1. Sensitivity (recall in machine learning) and specificity are stable operational characteristics of a model, that are independent of the prevalence (frequency) of the identified condition in the target population. Their point estimates and also confidence intervals (CI) with 95%, and even better 99% confidence level should be calculated. Note that sensitivity and specificity vary reciprocally, and therefore, by optimizing one metric, we worsen the other one.
2. Positive and negative predictive values (PPV and NPV, respectively) are estimates that depend on prevalence of target condition, again their CI (95%, 99%) are also needed to be calculated.
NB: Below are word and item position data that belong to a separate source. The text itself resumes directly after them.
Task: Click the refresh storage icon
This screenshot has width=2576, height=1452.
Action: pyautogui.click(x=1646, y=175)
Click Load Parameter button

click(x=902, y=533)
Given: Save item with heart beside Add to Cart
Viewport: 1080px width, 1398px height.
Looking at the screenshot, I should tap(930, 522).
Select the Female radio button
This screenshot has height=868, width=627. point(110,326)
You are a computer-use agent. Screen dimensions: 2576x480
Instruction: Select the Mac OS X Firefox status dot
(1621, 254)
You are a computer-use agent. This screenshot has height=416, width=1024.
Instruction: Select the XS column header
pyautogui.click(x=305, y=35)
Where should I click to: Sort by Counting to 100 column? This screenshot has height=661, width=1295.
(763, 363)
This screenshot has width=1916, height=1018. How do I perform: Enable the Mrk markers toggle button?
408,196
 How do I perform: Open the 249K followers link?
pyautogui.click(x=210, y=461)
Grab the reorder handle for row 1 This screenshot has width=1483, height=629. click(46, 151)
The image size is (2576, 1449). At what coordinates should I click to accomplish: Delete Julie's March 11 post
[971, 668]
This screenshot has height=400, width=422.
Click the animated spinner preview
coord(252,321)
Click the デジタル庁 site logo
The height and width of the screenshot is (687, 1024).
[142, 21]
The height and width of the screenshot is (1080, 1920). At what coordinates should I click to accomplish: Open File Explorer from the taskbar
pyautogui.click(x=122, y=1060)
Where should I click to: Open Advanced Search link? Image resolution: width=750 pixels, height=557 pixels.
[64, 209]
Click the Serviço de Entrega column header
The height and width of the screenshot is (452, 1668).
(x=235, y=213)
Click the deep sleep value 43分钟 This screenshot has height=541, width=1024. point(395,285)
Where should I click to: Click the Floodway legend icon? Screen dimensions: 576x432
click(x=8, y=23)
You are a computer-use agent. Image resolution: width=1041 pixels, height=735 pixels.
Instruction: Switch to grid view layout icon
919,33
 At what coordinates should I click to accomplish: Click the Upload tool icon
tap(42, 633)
In machine learning, PPV is usually called precision. If the sample is representative to the target population in terms of prevalence (this is usually the case of consequtive or random sampling), the calculation of predictive values is simple. However, if positive and negative cases were sampled separately, an adjustment for prevalence is needed:
PPV=Se·P/[Se·P+(1−Sp)·(1−P)];
NPV=Sp·(1−P)/[Sp·(1−P)+(1−Se)·P].
Predictive values are extremely important since the physician use them when evaluating the result of the diagnosis or prediction for a particular patient, given the probability of overdiagnosis and underdiagnosis.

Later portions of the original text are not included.